Subcutaneous emphysema is usually benign.[1] Most of the time, SCE itself does not need treatment (though the conditions from which it results may); however, if the amount of air is large, it can interfere with breathing and be uncomfortable.[29] It occasionally progresses to a state "Massive Subcutaneous Emphysema" which is quite uncomfortable and requires surgical drainage. When the amount of air pushed out of the airways or lung becomes massive, usually due to positive pressure ventilation, the eyelids swell so much that the patient cannot see. Also the pressure of the air may impede the blood flow to the areolae of the breast and skin of the scrotum or labia. This can lead to necrosis of the skin in these areas. The latter are urgent situations requiring rapid, adequate decompression.[30][31][32] Severe cases can compress the trachea and do require treatment.[33]

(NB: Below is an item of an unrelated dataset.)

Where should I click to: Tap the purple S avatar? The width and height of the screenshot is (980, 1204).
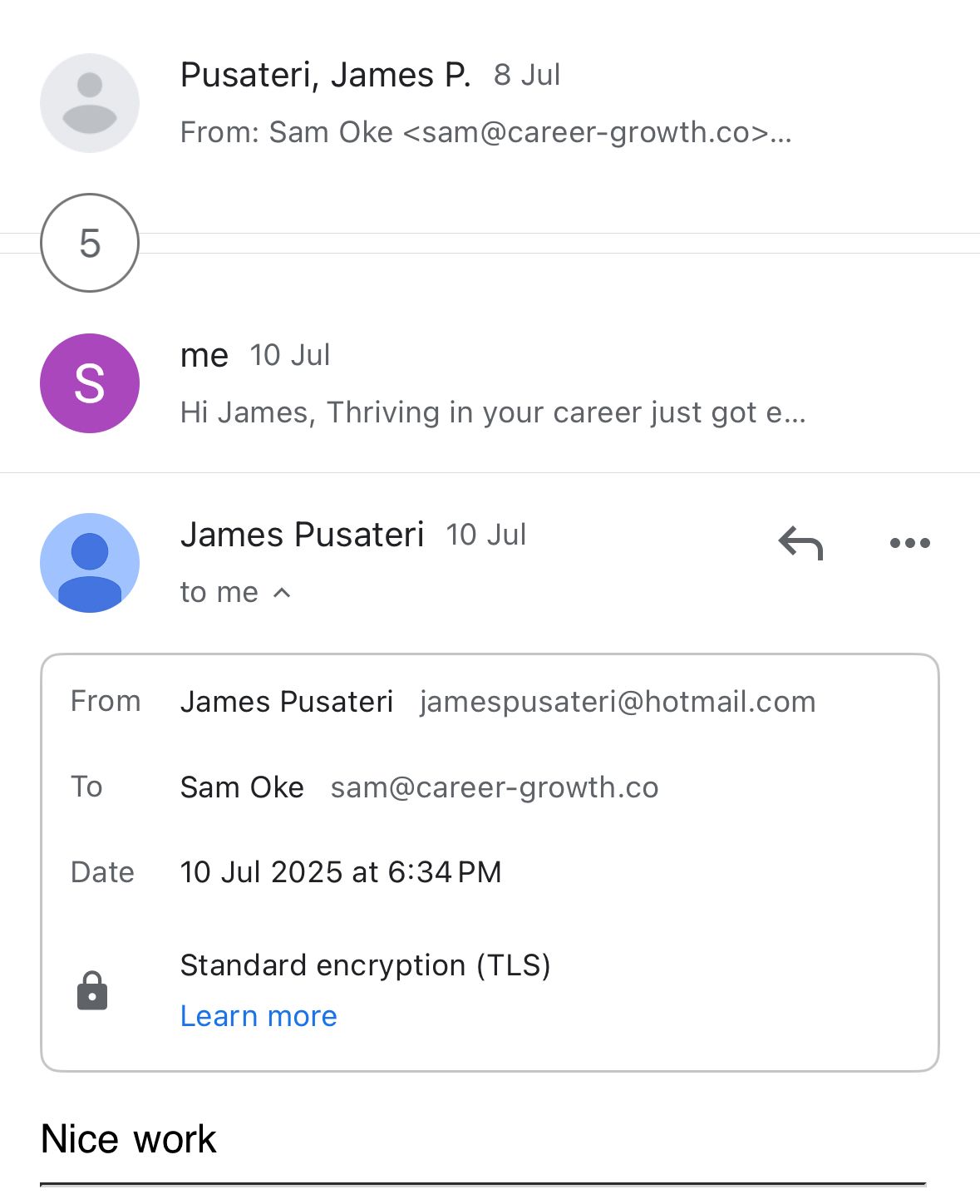pos(90,383)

In severe cases of subcutaneous emphysema, catheters can be placed in the subcutaneous tissue to release the air.[1] Small cuts, or "blow holes", may be made in the skin to release the gas.[16] When subcutaneous emphysema occurs due to pneumothorax, a chest tube is frequently used to control the latter; this eliminates the source of the air entering the subcutaneous space.[2] If the volume of subcutaneous air is increasing, it may be that the chest tube is not removing air rapidly enough, so it may be replaced with a larger one.[8] Suction may also be applied to the tube to remove air faster.[8] The progression of the condition can be monitored by marking the boundaries with a special pencil for marking on skin.[33]

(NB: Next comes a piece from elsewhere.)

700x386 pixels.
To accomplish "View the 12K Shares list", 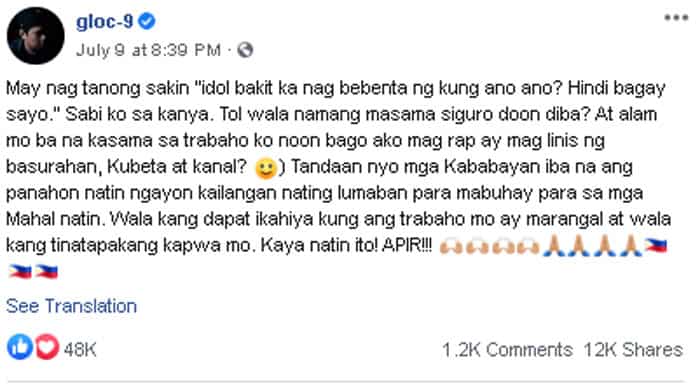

Since treatment usually involves dealing with the underlying condition, cases of spontaneous subcutaneous emphysema may require nothing more than bed rest, medication to control pain, and perhaps supplemental oxygen.[6] Breathing oxygen may help the body to absorb the subcutaneous air more quickly.[10] Reassurance and observation are also part of treatment.[17]

Prognosis

Air in subcutaneous tissue does not usually pose a lethal threat;[4] small amounts of air are reabsorbed by the body.[8] Once the pneumothorax or pneumomediastinum that causes the subcutaneous emphysema is resolved, with or without medical intervention, the subcutaneous emphysema will usually clear.[19] However, spontaneous subcutaneous emphysema can, in rare cases, progress to a life-threatening condition,[6] and subcutaneous emphysema due to mechanical ventilation may induce ventilatory failure.[26]

History

The first report of subcutaneous emphysema resulting from air in the mediastinum was made in 1850 in a patient who had been coughing violently.[6] In 1900, the first recorded case of spontaneous subcutaneous emphysema was reported in a bugler for the Royal Marines who had had a tooth extracted: playing the instrument had forced air through the hole where the tooth had been and into the tissues of his face.[6] Since then, another case of spontaneous subcutaneous emphysema was reported in a submariner for the US Navy who had had a root canal in the past; the increased pressure in the submarine forced air through it and into his face. In recent years a case was reported at the University Hospital of Wales of a young man who had been coughing violently causing a rupture in the esophagus resulting in SE.[6] The cause of spontaneous subcutaneous emphysema was clarified between 1939 and 1944 by Macklin, contributing to the current understanding of the pathophysiology of the condition.[6]